Friday, September 19, 2025

Telling stories of gun violence deaths almost cost this reporter his life (Tonya Mosley; Fresh Air podcast)

When Pulitzer Prize-winning journalist Trymaine Lee was 38, he suffered a sudden heart attack that nearly killed him. The incident made him reconsider the years he had spent reporting on the lives cut short by gun violence — and the stress it had put on his body.

"For the first time really, I had to look deep and engage with what was truly bearing down on my heart," he says. "And for me that had been more than a decade of telling stories of Black death and survival."

As a reporter in Trenton, Philadelphia and New Orleans, Lee covered the deaths of young men who looked like him.
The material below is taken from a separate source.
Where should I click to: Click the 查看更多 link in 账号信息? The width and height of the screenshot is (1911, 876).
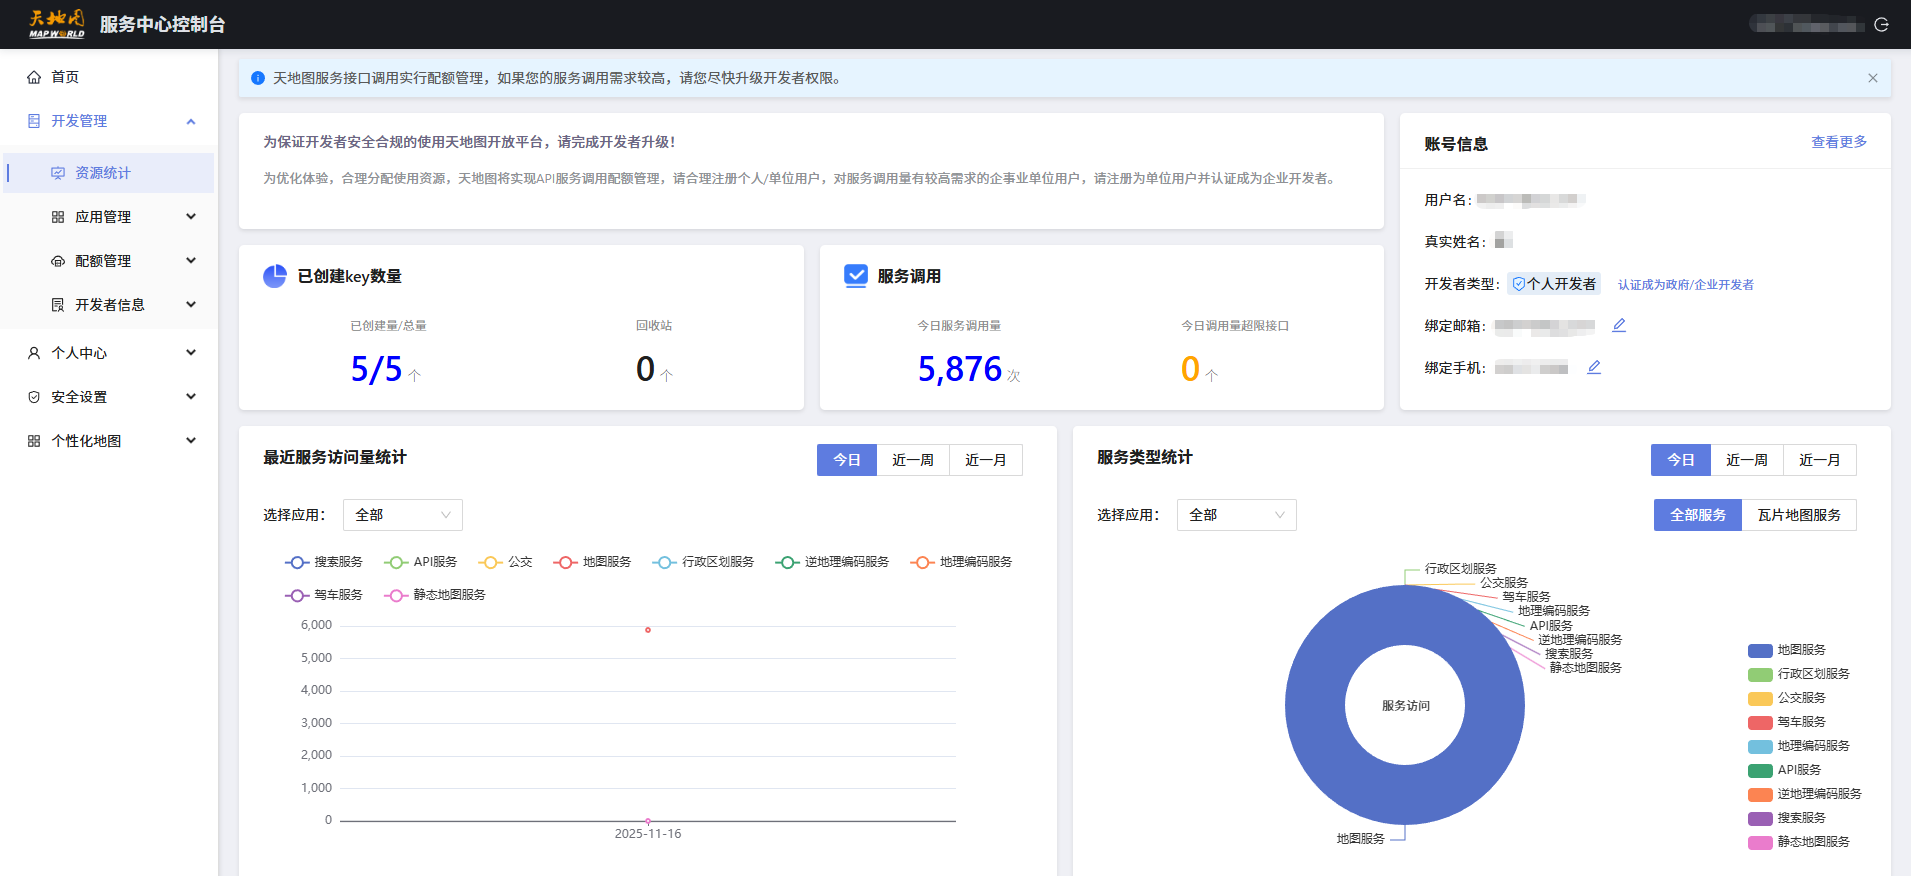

The victims were "wearing my same sneakers, same haircut," he says. "And you have to wrestle with seeing yourself in some ways, repeatedly gunned down, your body repeatedly falling. Tears for your death over and over and again."

Lee's new memoir, A Thousand Ways to Die: The True Cost of Violence on Black Life in America, is part history, and part personal turning point. He traces the bloody history Black Americans have with firearms, recalls gun violence in his own youth and follows his ancestors' path back to Ghana.

The book reads like a plea for people to see the humanity of those lost to gun violence — and for this country to care enough to act.

"We have an opportunity and we still have this opportunity to be the great nation that we've professed," Lee says. "I'm not a policy maker. I don't profess to be an expert in gun policy. But what I do believe is that until we break our lust for these guns, nothing will change."